Newly hired coaches and athletic directors at the University of California will lose lucrative bonuses — potentially hundreds of thousands of dollars — if student athletes fail in the classroom, under a new policy beginning Thursday. The change marks the first time UC coaches and others who make money from students’ athletic performance have financial incentives to ensure that academic performance is also up to par.
The policy approved by UC President Janet Napolitano applies to new and renewed contracts for coaches and athletic directors across UC’s nine undergraduate campuses. Each campus will be required to “establish a minimum level of academic performance that teams must maintain in order for coaches (and athletic directors) to be eligible to receive any — academic or athletic — performance incentive awards.”

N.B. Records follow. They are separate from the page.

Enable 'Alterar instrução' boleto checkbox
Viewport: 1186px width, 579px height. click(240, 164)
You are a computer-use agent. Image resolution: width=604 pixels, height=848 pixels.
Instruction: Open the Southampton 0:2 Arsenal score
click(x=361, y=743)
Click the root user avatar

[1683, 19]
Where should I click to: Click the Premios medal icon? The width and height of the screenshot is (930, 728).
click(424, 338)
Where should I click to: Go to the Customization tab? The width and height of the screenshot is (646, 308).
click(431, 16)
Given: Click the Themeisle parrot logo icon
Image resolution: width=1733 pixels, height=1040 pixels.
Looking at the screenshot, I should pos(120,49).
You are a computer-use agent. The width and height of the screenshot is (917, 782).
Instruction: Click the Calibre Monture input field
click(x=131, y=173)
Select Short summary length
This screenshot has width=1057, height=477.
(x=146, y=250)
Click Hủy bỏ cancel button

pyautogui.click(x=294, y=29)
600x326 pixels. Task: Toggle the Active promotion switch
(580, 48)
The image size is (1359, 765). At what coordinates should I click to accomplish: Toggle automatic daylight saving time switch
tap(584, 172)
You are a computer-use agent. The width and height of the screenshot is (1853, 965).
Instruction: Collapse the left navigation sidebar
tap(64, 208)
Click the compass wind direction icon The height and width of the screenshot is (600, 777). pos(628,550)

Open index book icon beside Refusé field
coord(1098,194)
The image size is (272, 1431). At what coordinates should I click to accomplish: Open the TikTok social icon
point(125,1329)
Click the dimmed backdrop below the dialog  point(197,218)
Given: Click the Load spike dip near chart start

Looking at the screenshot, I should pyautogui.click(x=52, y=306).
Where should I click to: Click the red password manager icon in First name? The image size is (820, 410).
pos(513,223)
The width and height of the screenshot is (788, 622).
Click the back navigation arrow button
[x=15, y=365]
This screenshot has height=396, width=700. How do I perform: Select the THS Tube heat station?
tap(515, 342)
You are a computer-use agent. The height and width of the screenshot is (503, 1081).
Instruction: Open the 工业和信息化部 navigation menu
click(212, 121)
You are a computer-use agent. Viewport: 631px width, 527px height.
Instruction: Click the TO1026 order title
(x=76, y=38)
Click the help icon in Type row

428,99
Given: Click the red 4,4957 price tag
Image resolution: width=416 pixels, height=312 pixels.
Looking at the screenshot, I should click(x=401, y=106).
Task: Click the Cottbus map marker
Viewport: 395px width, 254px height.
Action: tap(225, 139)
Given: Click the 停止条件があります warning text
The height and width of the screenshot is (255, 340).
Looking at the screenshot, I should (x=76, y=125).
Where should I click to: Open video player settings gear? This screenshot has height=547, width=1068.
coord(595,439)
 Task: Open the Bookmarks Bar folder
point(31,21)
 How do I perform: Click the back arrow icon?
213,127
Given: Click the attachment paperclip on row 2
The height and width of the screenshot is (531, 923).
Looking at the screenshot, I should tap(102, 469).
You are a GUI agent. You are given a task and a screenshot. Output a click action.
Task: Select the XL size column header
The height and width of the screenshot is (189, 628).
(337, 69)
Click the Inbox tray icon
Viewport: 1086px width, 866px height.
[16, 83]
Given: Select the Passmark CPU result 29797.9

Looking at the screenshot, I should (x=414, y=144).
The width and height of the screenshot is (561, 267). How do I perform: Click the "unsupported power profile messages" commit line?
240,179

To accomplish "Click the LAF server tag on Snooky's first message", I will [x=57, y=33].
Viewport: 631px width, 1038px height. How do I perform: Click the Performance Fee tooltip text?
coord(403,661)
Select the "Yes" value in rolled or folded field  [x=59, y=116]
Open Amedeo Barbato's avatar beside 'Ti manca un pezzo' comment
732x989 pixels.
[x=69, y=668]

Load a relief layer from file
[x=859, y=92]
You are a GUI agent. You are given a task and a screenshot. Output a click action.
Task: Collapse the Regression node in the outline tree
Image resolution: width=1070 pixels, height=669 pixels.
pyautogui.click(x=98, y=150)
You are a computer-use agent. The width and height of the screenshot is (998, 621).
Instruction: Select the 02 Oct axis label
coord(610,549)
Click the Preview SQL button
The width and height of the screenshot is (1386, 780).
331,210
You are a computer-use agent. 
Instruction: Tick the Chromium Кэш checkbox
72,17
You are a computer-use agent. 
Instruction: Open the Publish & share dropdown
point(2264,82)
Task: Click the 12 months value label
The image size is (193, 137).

While there will be obvious long-term coaching and recruiting implications, I'm fine with most of this. Although I imagine there will be ways around this--like paying a higher base salary and lowering bonus incentives to new coaching candidates--it is important for coaches to be held accountable for the academic record of their players. Poor academic screening the last half-decade of the Tedford years (along with terrible administrative support) led to the poor APR scores and the exhausting national headlines of Cal's bad academic record, and Tedford's dismissal.
So I am fine with most of this. But I have some disclaimers.
- The university provides appropriate and perhaps excessive academic resources to counsel and mentor student-athletes.
- There is enough funding for the recruiting budget that will allow Cal to scour the country for the best student-athletes that are a good fit for the Golden Bears.
- We still have the budget to hire good coaches, good assistants and remain competitive with the rest of the conference. Cal is stagnating in the amount we pay our coaches, and if this continues we could soon find ourselves near the bottom of FBS coaching pay in one of the most expensive housing markets in the country.
- There is a movement at other programs around the country to ensure other coaches at other schools are rewarded for good academic performance and punished for the opposite. Cal is already probably becoming one of the hardest places to recruit because of the academic issues. This will not make it easier.
...then I will be totally fine with it.
Right now, I have reservations. Because the list of public schools that have succeeded with strong academic standards in the modern era are... Wisconsin? Michigan a decade ago? Texas (ehhhh)? It's rough waters ahead.
What does everyone think about this?